Todavía recuerdo a mi madre en su vieja máquina de coser Singer en la que pasaba horas y horas dándole al pedal para coser, coger el dobladillo de un pantalón, confeccionarse una falda… lo que hiciese menester, porque mi madre, como todas las de su edad, tenía alma de modista. Por eso, cuando descubrí esta historia, me pareció sorprendente que una simple aguja se pudiese convertir en un arma letal (cuando se pinchaba, mi madre no iba más allá de un simple ¡ay!).

El 23 de diciembre de 1941, se recibía un extraño pedido en la fábrica de las máquinas de coser Singer en Bristol (Inglaterra): el mayor pedido de agujas de coser de la historia pero no de agujas estándar, sino unas muy determinadas según las especificaciones que se adjuntaban. Al día siguiente, un ejecutivo de Singer contestó:

No estamos seguros exactamente de lo que quieren. Según sus especificaciones, parece que necesitan las agujas para algún propósito que nada tiene que ver con las máquinas de coser.

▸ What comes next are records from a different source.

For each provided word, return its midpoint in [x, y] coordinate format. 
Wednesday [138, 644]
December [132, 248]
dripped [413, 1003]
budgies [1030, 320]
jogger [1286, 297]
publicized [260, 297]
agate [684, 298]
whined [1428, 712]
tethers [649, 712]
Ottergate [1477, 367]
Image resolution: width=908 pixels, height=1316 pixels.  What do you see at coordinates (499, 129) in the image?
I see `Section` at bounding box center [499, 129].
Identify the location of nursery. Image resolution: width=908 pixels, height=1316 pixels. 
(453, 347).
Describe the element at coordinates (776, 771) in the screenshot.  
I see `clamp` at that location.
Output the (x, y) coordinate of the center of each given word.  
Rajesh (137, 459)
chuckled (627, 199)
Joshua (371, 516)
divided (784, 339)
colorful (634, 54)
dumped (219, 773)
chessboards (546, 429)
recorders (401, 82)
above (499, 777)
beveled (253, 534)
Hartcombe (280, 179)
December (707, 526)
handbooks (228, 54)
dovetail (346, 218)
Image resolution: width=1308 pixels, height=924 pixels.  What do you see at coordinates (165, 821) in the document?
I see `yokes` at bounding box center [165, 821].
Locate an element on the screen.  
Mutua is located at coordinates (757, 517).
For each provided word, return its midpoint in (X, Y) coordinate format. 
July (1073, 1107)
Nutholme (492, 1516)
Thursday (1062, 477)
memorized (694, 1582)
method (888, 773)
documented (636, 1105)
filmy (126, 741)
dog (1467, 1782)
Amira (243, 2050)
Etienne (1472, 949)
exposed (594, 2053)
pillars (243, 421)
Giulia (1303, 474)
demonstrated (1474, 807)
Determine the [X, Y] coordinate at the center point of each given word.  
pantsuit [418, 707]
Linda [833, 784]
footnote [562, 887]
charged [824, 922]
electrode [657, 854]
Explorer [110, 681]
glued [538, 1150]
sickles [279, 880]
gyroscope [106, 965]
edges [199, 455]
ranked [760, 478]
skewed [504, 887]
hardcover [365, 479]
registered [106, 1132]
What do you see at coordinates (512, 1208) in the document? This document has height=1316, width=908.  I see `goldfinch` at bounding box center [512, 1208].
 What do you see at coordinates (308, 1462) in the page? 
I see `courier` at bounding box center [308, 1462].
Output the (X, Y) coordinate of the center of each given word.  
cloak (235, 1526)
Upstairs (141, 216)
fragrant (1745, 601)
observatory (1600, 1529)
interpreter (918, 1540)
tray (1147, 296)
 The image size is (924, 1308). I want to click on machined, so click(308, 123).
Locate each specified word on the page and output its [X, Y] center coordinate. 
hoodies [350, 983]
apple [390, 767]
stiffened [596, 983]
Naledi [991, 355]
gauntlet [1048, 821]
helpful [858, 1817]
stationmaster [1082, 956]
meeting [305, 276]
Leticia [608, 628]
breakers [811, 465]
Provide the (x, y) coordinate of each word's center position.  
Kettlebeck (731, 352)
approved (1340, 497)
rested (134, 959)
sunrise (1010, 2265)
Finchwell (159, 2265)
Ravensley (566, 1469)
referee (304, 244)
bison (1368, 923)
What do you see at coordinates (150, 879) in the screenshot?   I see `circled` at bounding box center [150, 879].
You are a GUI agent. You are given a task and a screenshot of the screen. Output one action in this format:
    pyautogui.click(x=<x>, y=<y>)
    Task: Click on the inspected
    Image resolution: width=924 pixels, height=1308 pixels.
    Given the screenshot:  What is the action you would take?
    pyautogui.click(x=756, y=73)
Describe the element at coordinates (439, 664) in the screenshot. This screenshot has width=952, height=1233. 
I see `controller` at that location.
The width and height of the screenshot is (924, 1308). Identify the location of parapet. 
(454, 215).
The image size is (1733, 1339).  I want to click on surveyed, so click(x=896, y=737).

Se me olvidaba comentar un pequeño detalle: el pedido se hizo desde Porton Down en Wiltshire (Inglaterra), el Centro de Investigación del Ministerio de la Guerra donde se experimentaba con armas químicas y biológicas. Dejaremos a un lado las pruebas con animales e incluso con soldados que fueron engañados para servir de cobayas, y nos centraremos en las letales agujas.

Los investigadores de Porton Down, encabezados por el bacteriólogo británico Paul Fildes y con la asistencia de colegas canadienses y estadounidenses, trabajaban para desarrollar un arma letal, pero no destructiva, que podría ser más eficaz contra las tropas en terreno abierto o en las trincheras que las bombas convencionales o el gas mostaza: dardos con antrax o ricina. Cada dardo consistía en una aguja de acero hueca -las pedidas a Singer- con una cola de papel; la punta de la aguja tenía un pequeño depósito con la toxina (antrax o ricina) sellado con de algodón y cera, y sobre el depósito una especie de émbolo que al clavarse el dardo haría que por la inercia inyectase la toxina.

Aguja veneno

La idea era bombardear las tropas enemigas con una especie de bombas de racimo y en cada una de ellos 30.000 dardos envenenados. Se realizaron pruebas con animales para calcular los porcentajes de acierto sobre las tropas enemigas y los resultados iban desde un 90 % para un soldado en posición horizontal en un terreno abierto hasta un 17 % para los que estaban en las trincheras. Las consecuencias de que uno solo de estos dardos se clavase eran brutales: si no se arrancaba la aguja antes de 30 segundos, estabas muerto en menos de 30 minutos después de terribles convulsiones; y aún en el caso de arrancarla antes, sufriría un colapso en 5 minutos que lo dejaría incapaz de seguir luchando. Todas las pruebas realizadas fueron un éxito y su fabricación era muy barata, pero se desecharon porque el Ministerio de la Guerra las encontró ineficaces cuando las tropas enemigas se pusiesen a cubierto en edificios o vehículos, algo que no ocurría con las destructivas bombas convencionales.